Recorded data:
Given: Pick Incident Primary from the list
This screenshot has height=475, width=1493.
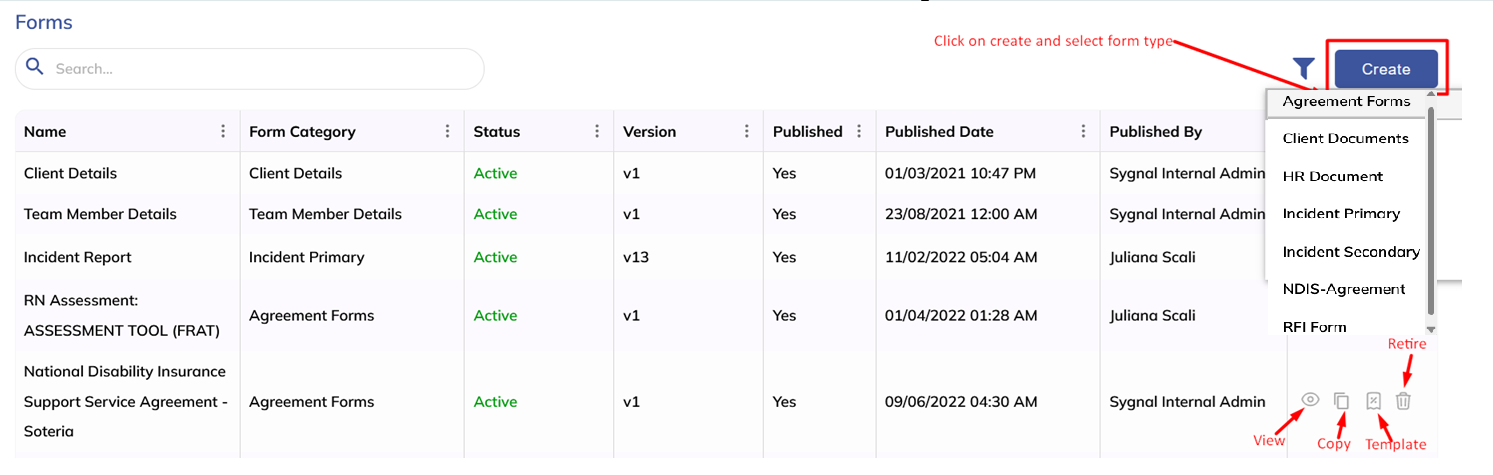Looking at the screenshot, I should [x=1341, y=213].
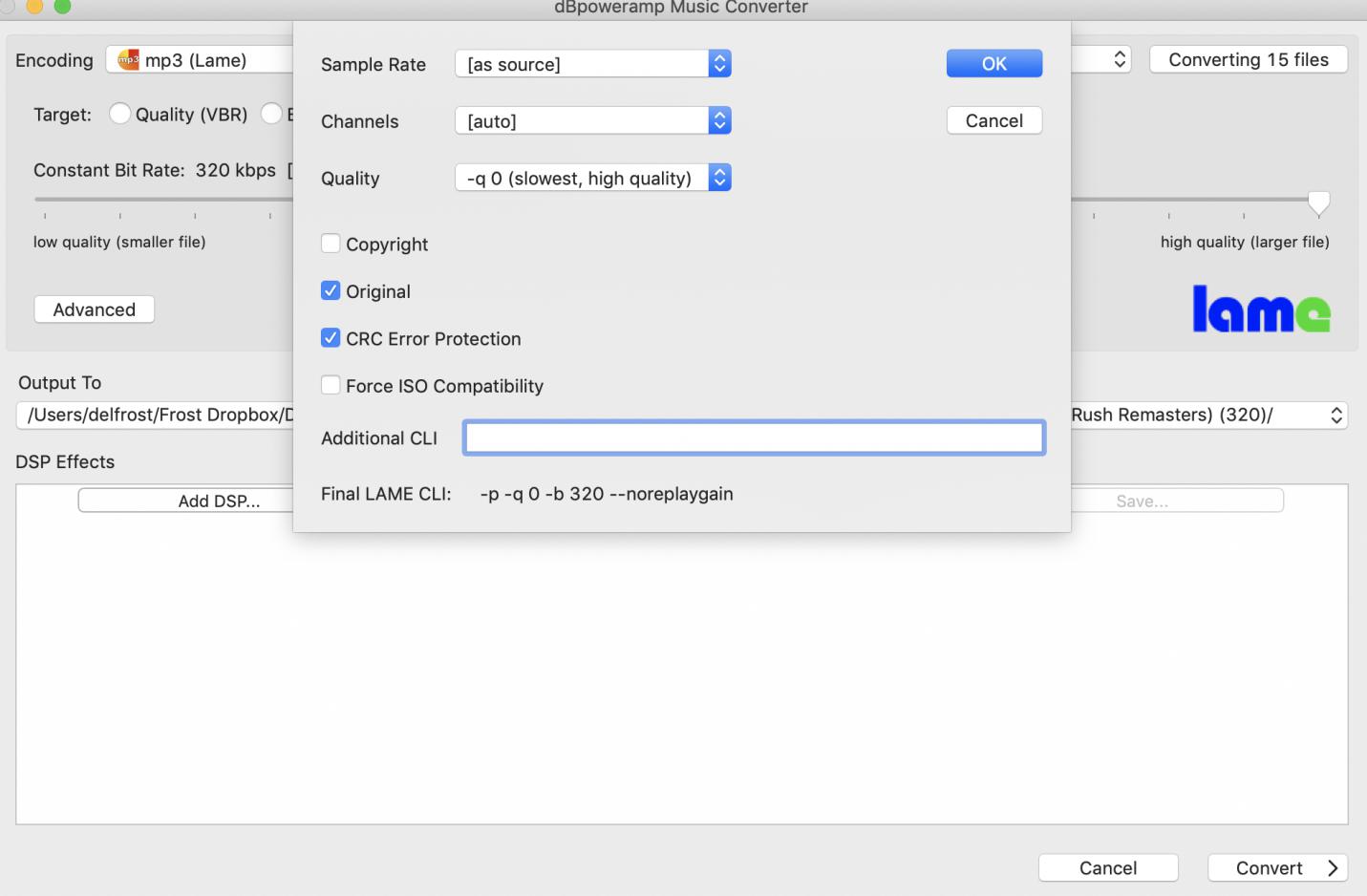Uncheck the Original checkbox
The image size is (1367, 896).
point(331,290)
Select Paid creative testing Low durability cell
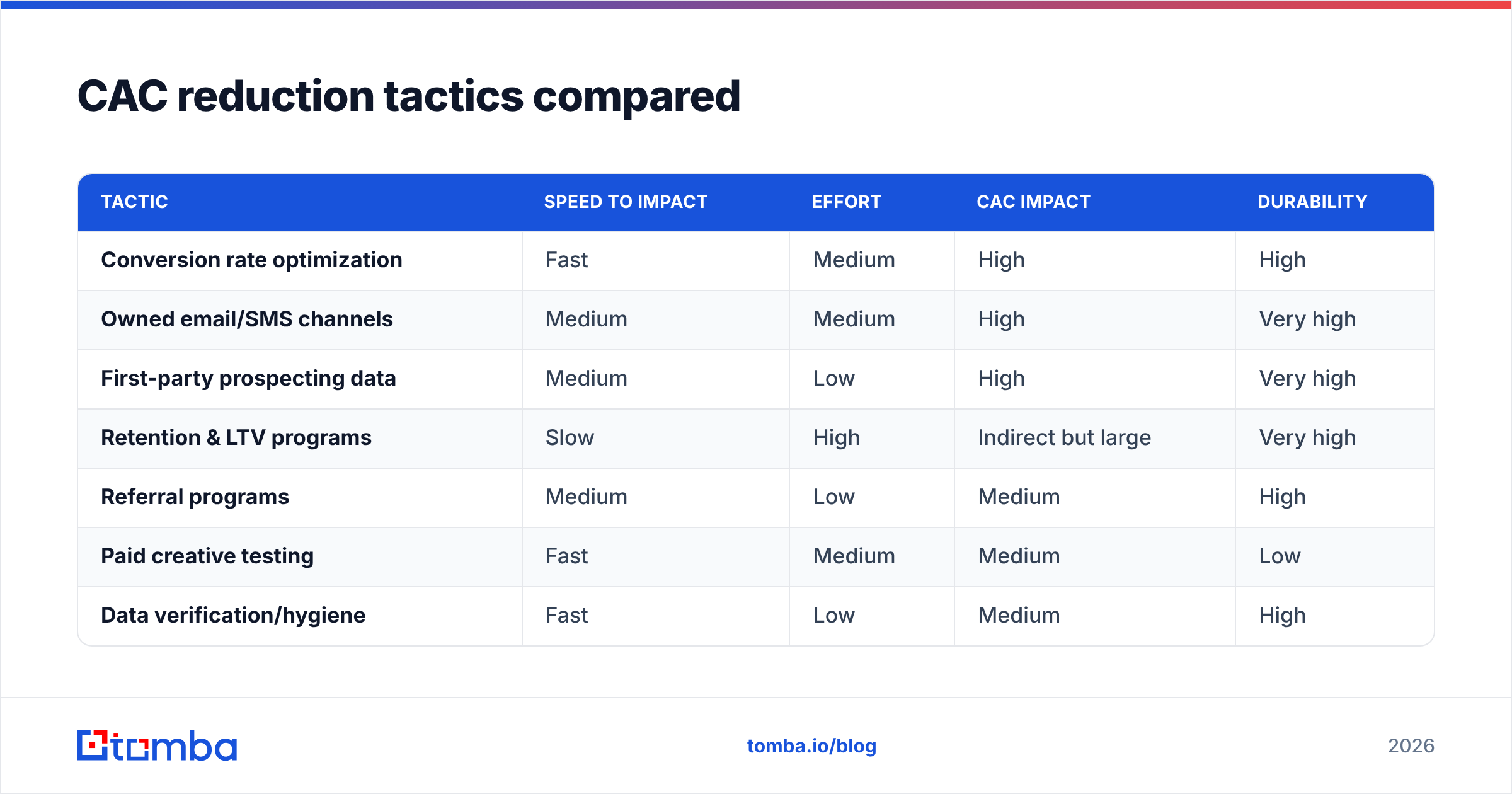The height and width of the screenshot is (794, 1512). click(x=1280, y=556)
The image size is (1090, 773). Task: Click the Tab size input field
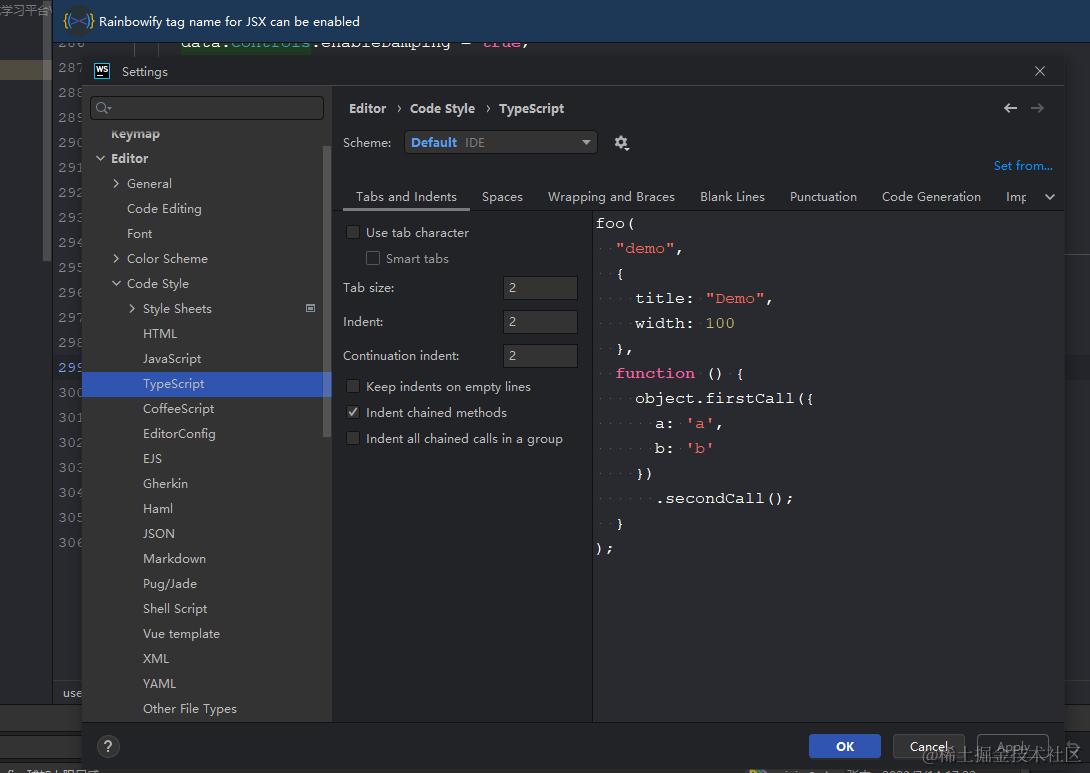[540, 288]
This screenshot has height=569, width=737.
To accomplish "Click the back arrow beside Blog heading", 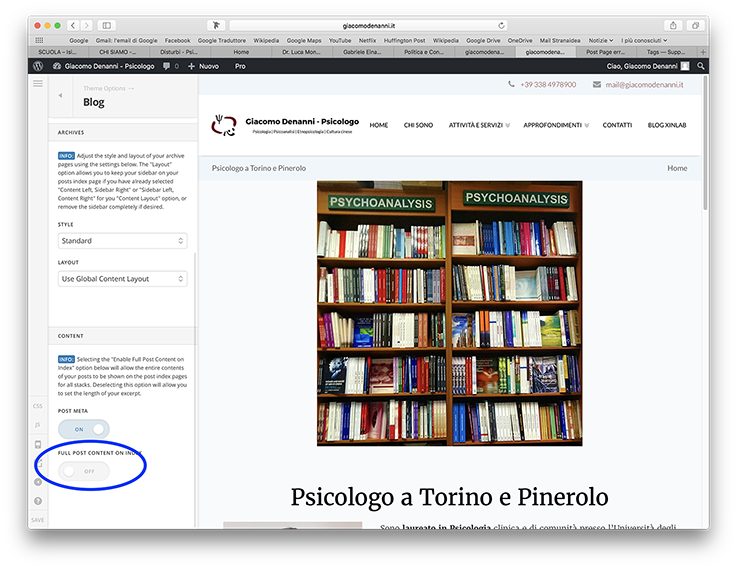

To do: Please set down the lines from the one with "Select Paid creative" to the end of the entries above, exactly as they are, and drop every picture.

Task answer:
Select Paid creative testing Low durability cell
The height and width of the screenshot is (794, 1512). click(x=1280, y=556)
The image size is (1090, 773). Task: Click the Tab size input field
[540, 288]
This screenshot has height=569, width=737.
To accomplish "Click the back arrow beside Blog heading", 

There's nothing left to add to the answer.